Im Podium diskutieren Oberbürgermeister Burkhard Jung, Roland Jahn, Bundesbeauftragter für die Unterlagen des Staatssicherheitsdienstes der ehemaligen Deutschen Demokratischen Republik (BStU), Kulturbürgermeisterin Dr. Skadi Jennicke sowie Baubürgermeister Thomas Dienberg. In der Debatte wollen sie das Spannungsfeld zwischen der geschichtlichen und künftigen Entwicklung des Areals ausloten, außerdem mögliche Nutzungen sowie den Umgang mit Bestandsgebäuden erörtern.

Nach dem Auftakt der öffentlichen Bürgerbeteiligung will die Stadt unter anderem in vier themenspezifischen Fachwerkstätten am 9. Juni, 1. Juli, 9. September und 7. Oktober 2021 das Thema weiterdenken und vertiefen. Rund 45 Personen können an den Fachwerkstätten teilnehmen. Der feste Teilnehmerkreis setzt sich aus Vertreterinnen und Vertretern der Lokalpolitik, der Verwaltung, der Zivilgesellschaft sowie aus Fachexperten zusammen.

Leipzigerinnen und Leipziger können ihr Interesse an der Teilnahme der Fachwerkstätten vom 19. April bis 5. Mai unter www.leipzig.de/matthaeikirchhof bekunden. Sollten mehr Anmeldungen erfolgen, als Plätze vorhanden sind, entscheidet ein Losverfahren über die Teilnahme, Alter und Geschlecht werden dabei berücksichtigt.

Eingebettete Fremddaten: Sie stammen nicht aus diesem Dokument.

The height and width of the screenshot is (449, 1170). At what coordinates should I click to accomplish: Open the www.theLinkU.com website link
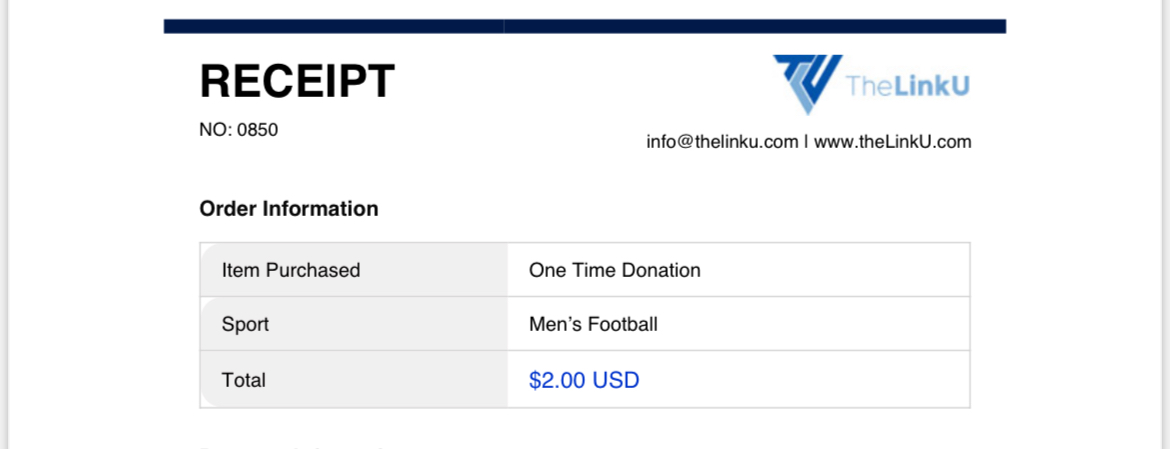click(892, 142)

Zudem beginnt eine Online-Umfrage, in der alle Interessierten ihre Meinungen und Ideen rund um die Entwicklung des Matthäikirchhofs vom 19. April bis 31. Mai formulieren können. Weitere Formate der Bürgerbeteiligung sollen den Planungsprozess in den kommenden Jahren intensiv begleiten. Nicht zuletzt aufgrund der Pandemie sollen dabei Online- und Offline-Formate der Beteiligung kombiniert werden.

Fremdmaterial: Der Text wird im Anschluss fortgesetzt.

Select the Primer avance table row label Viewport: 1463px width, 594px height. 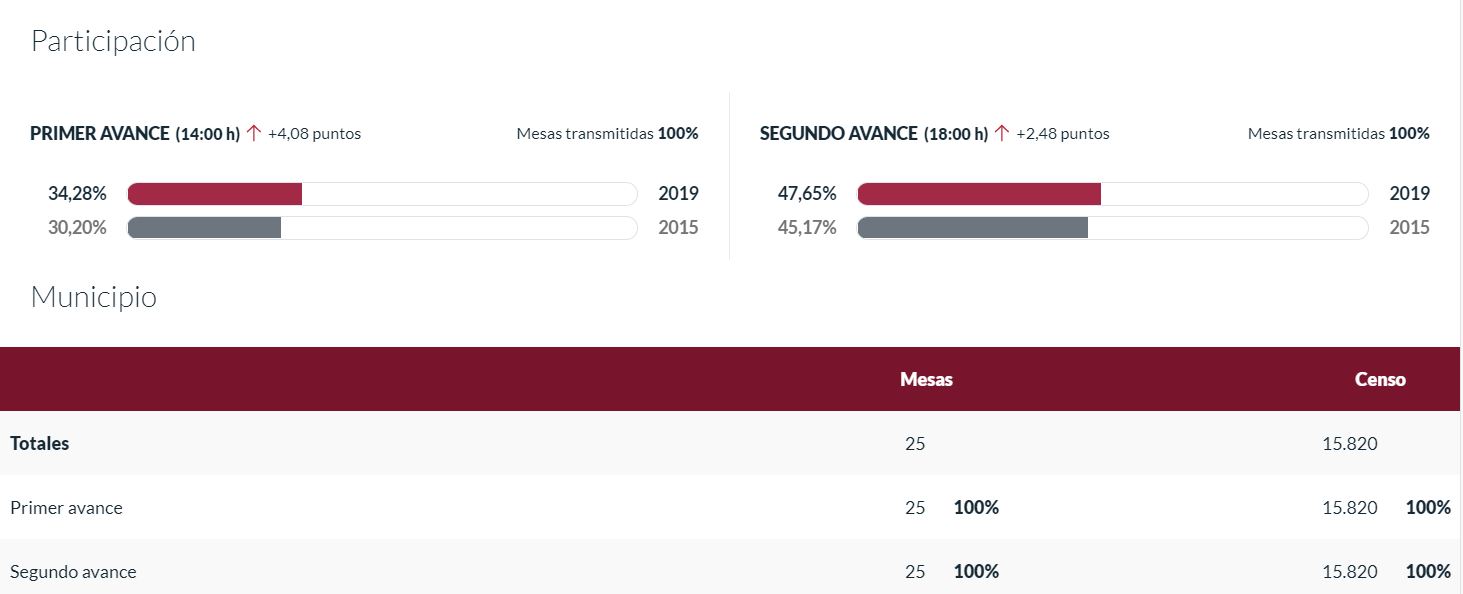(66, 508)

Eine Ausstellung direkt vor Ort

Eine Ausstellung an der Fassade der ehemaligen Volkspolizei informiert zudem ab sofort entlang der Großen Fleischergasse über die städtebauliche Entwicklung des Matthäikirchhofs, seine geschichtliche Komplexität bis zur Gegenwart und gibt einen Ausblick auf das begonnene Projektvorhaben zur Umgestaltung des Areals. Weitere Informationen sowie den Link zur Auftaktveranstaltung gibt es auf der Projekt-Website unter www.leipzig.de/matthaeikirchhof.